Extract.
Existing CERIF entities for storing proceedings, conference results and conference data

The publisher of proceedings or the organizer of a conference can be represented by instances of entities cfOrgUnit (information about organizations) and cfOrgUnitName (organizations’ names). The information about the headquarters (place) of an organization is acquired from the attributes cfCountryCode and cfCityTown of the entity cfPAdrr, which is connected to the organization through an instance of cfOrgUnit_PAdrr entity. Organizations are linked to publications and events with link entities cfOrgUnit_ResPubl and cfOrgUnit_Event respectively. A role of an organization that is a publisher (of proceeding) is enabled with CERIF scheme Organisation Output Roles and class Publisher. The role of a conference organizer is defined by using CERIF scheme Organisation Output Contributions and class Host.

(12)

4.2 CERIF Extension for Evaluation of Conference Publications

CRIS UNS is a CERIF compatible research management system that has been developing since 2008 at the University of Novi Sad in the Republic of Serbia18. An extension to CERIF model which incorporates metadata for evaluation of journal articles in CRIS UNS was proposed in [20], while an extension to CERIF model aimed at modelling and storing a rulebook was proposed in [21]. The previously proposed CERIF model extension related to rulebook representation enables representation of rulebooks that relies on classifications.

An extension to CERIF aimed at providing the data necessary for evaluation in accordance with the findings from Section 3 is accomplished by relying on (using

"as is" or repurposing) some of the existing CERIF entity attributes and by adding new semantics (classifications schemes and classes) for the existing CERIF entities. The semantics is defined to comply with the analyzed rulebooks. For the purpose of enabling a relation between a complex result and its constituents, a new class Belongs to and the corresponding scheme General Relations are added to CERIF vocabulary. The class Belongs to is used to classify entities cfResPubl_ResPubl (stating the inner relations among publications) and cfResPubl_Event (stating the relation between proceeding/paper and conference).

cfResPubl attributes (Figure 1) provide evaluation information for publication year (cfResPublDate), ISBN or ISMN identifier (cfISBN), DOI or URL identifier (cfURI) and the total number of publication pages (cfTotalPages). The publication language is acquired from the entity cfResPublTitle. Assuming that the original language of the title is the same as the language of the publication, the attribute cfLangCode can be interpreted as publication language. The scientific area (group) for proceedings papers is provided via an instance of entity cfResPubl_Class, by stating the relation with the appropriate scientific area/group (the classification of scientific area/group is already defined within the rulebook). The indexing of a conference proceeding in CPCI or SCOPUS is enabled through instances of the entity cfResPubl_Class. The classification is enabled by a new scheme Proceeding Evaluation Details and three new classifications Is indexed in CPCI, Is indexed in SCOPUS and Is indexed in a predefined list of databases.

Given request 1. According to the CERIF passage, which scheme and class define the role of a conference organizer?
Given request 2. Transcribe the CERIF passage between "Existing CERIF entities for" and "and class Host.", inclusive.
These items come from a separate source.

Dataset items:
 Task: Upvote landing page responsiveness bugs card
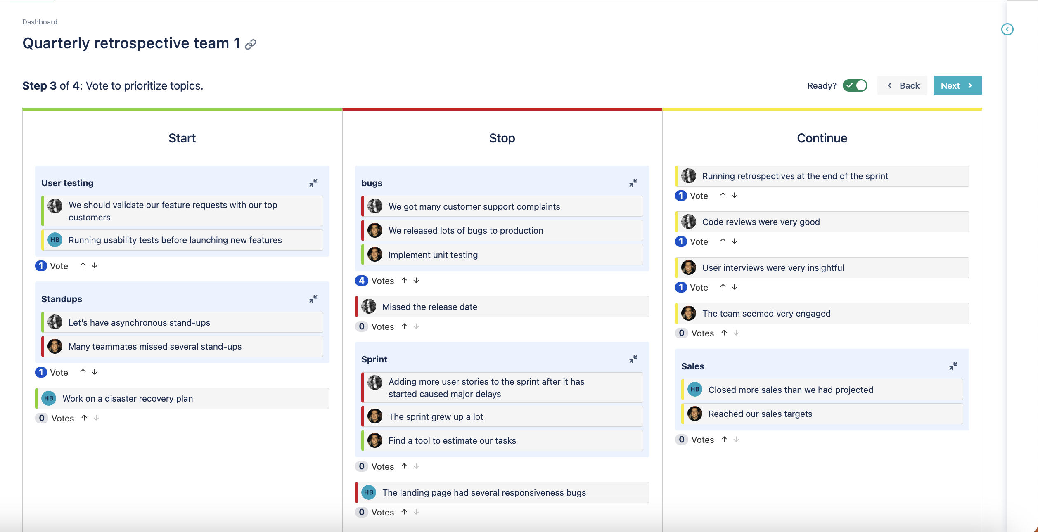pos(404,512)
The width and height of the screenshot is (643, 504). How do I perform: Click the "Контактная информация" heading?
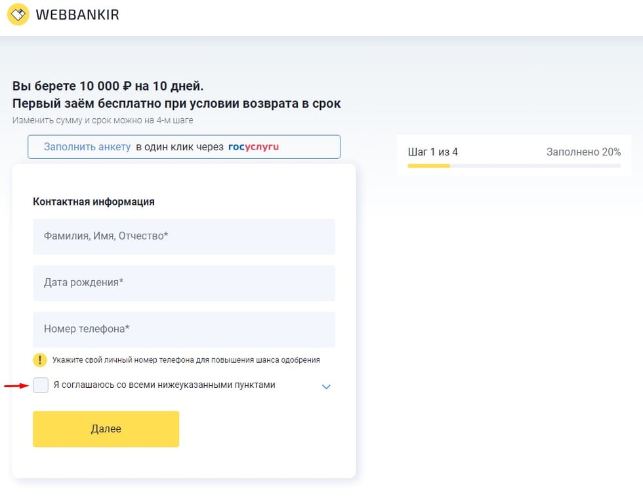(94, 201)
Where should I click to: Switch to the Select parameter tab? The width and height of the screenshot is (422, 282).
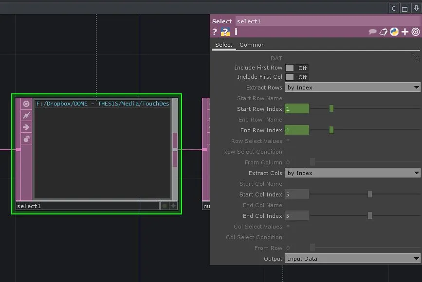[x=223, y=45]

Correct output 1. The scheme Organisation Output Contributions and the class Host.

Correct output 2.
Existing CERIF entities for storing proceedings, conference results and conference data

The publisher of proceedings or the organizer of a conference can be represented by instances of entities cfOrgUnit (information about organizations) and cfOrgUnitName (organizations’ names). The information about the headquarters (place) of an organization is acquired from the attributes cfCountryCode and cfCityTown of the entity cfPAdrr, which is connected to the organization through an instance of cfOrgUnit_PAdrr entity. Organizations are linked to publications and events with link entities cfOrgUnit_ResPubl and cfOrgUnit_Event respectively. A role of an organization that is a publisher (of proceeding) is enabled with CERIF scheme Organisation Output Roles and class Publisher. The role of a conference organizer is defined by using CERIF scheme Organisation Output Contributions and class Host.